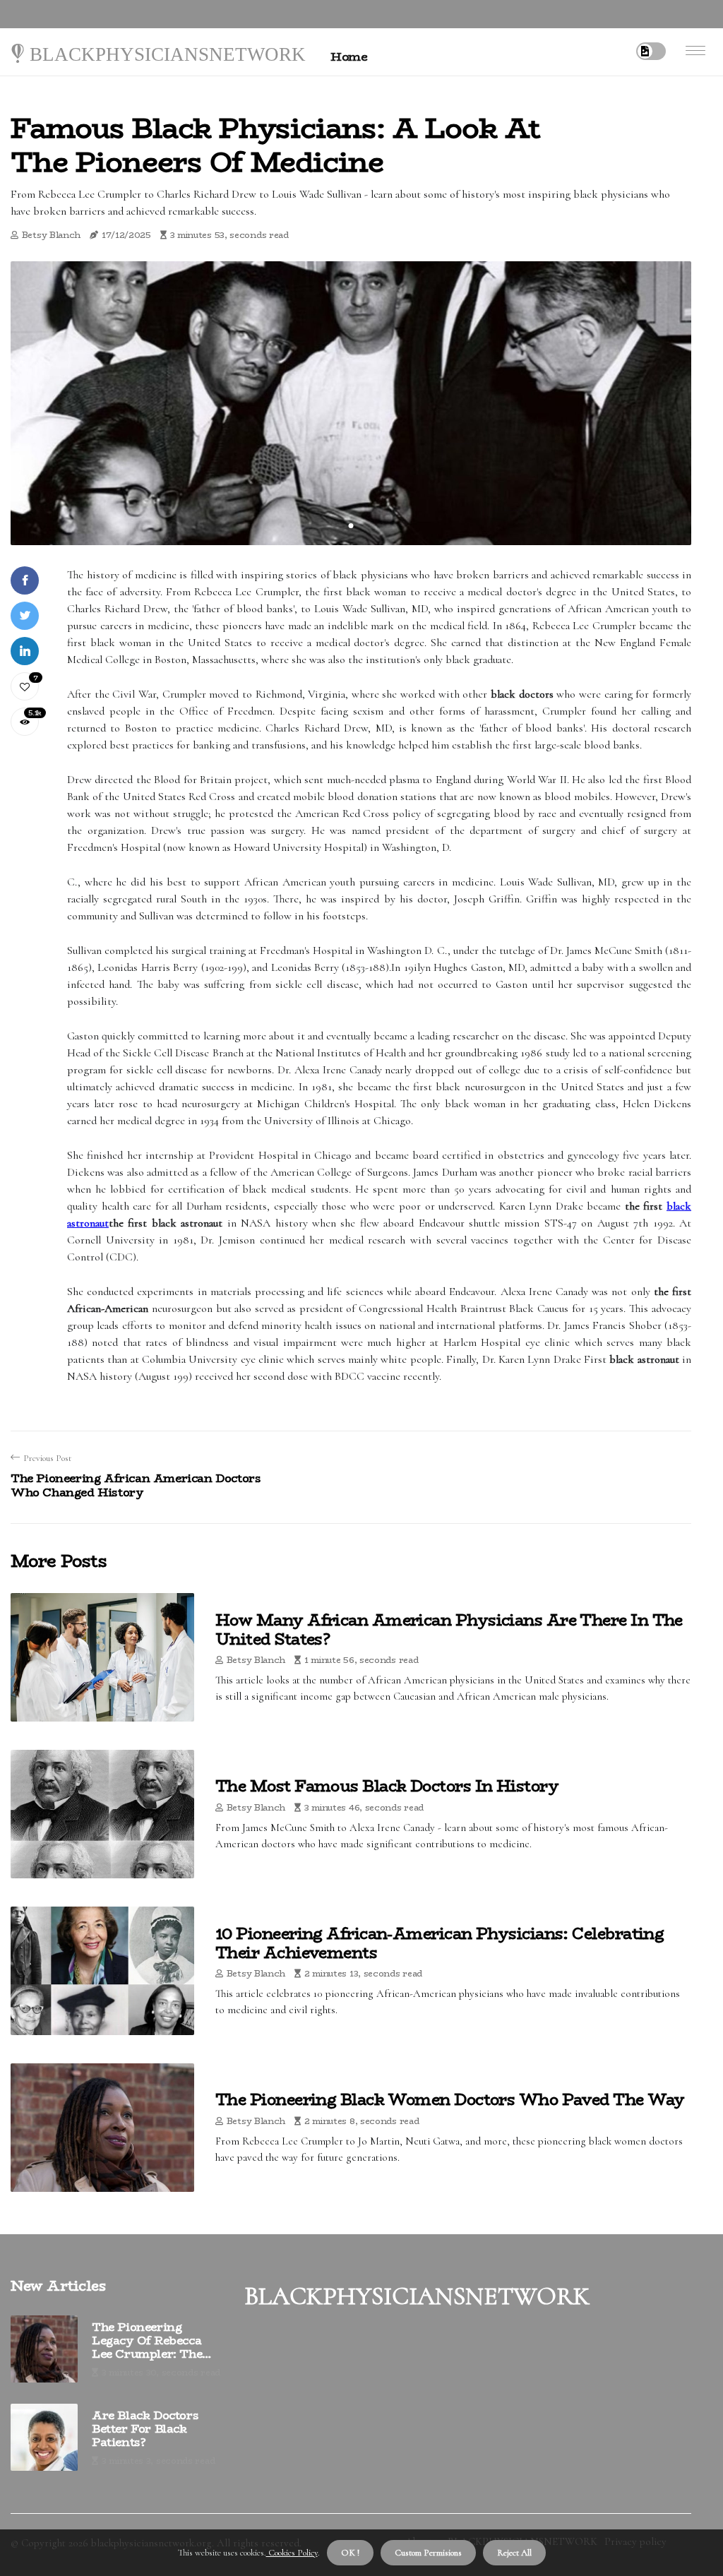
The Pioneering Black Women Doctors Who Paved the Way (449, 2099)
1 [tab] (351, 525)
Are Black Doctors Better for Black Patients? (145, 2429)
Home (348, 56)
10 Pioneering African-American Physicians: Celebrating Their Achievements (439, 1942)
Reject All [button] (514, 2552)
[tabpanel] (351, 403)
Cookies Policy (292, 2552)
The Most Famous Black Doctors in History (386, 1786)
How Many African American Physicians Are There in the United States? (449, 1629)
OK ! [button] (350, 2552)
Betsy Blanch (51, 235)
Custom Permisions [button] (428, 2552)
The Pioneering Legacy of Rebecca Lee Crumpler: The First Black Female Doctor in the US (147, 2340)
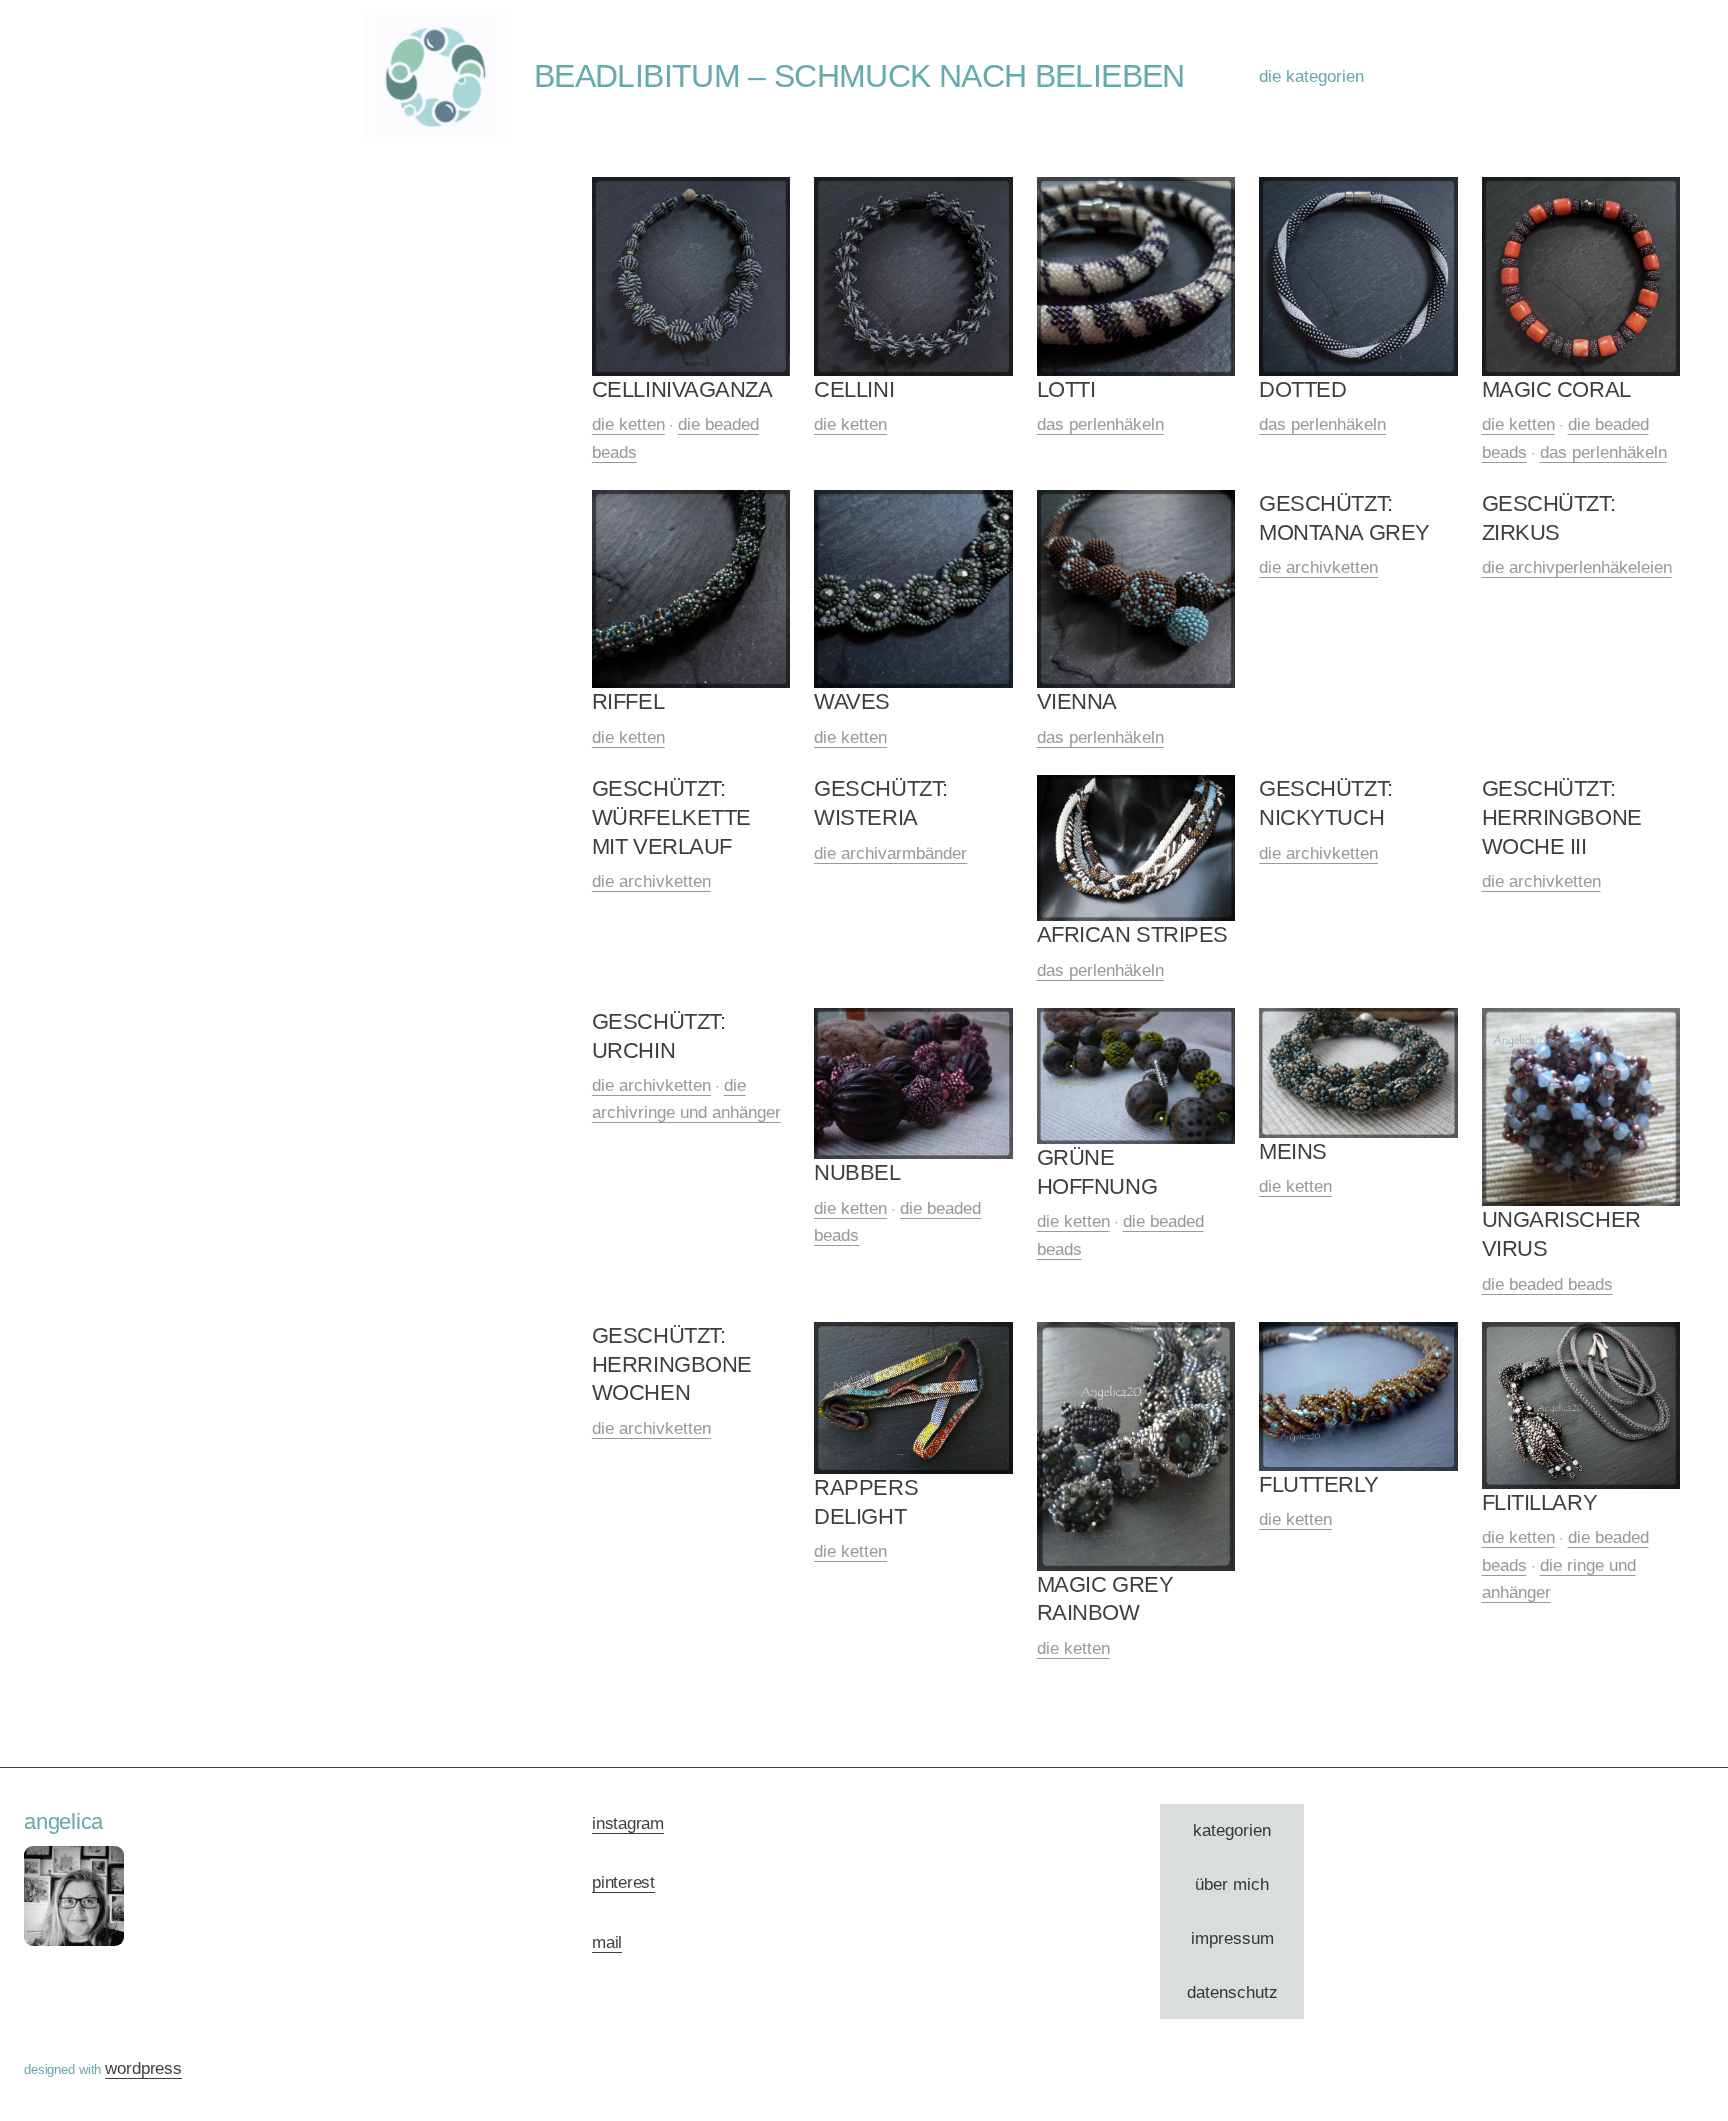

★ ★ ★

TASK DETAILS » Reproduce the lines of the entries above from the one with "1 [tab] (351, 525)" to the one with "Custom Permisions [button] (428, 2552)", both included, exactly and without any other line.

RESULT OF THIS EXERCISE »
1 [tab] (351, 525)
Are Black Doctors Better for Black Patients? (145, 2429)
Home (348, 56)
10 Pioneering African-American Physicians: Celebrating Their Achievements (439, 1942)
Reject All [button] (514, 2552)
[tabpanel] (351, 403)
Cookies Policy (292, 2552)
The Most Famous Black Doctors in History (386, 1786)
How Many African American Physicians Are There in the United States? (449, 1629)
OK ! [button] (350, 2552)
Betsy Blanch (51, 235)
Custom Permisions [button] (428, 2552)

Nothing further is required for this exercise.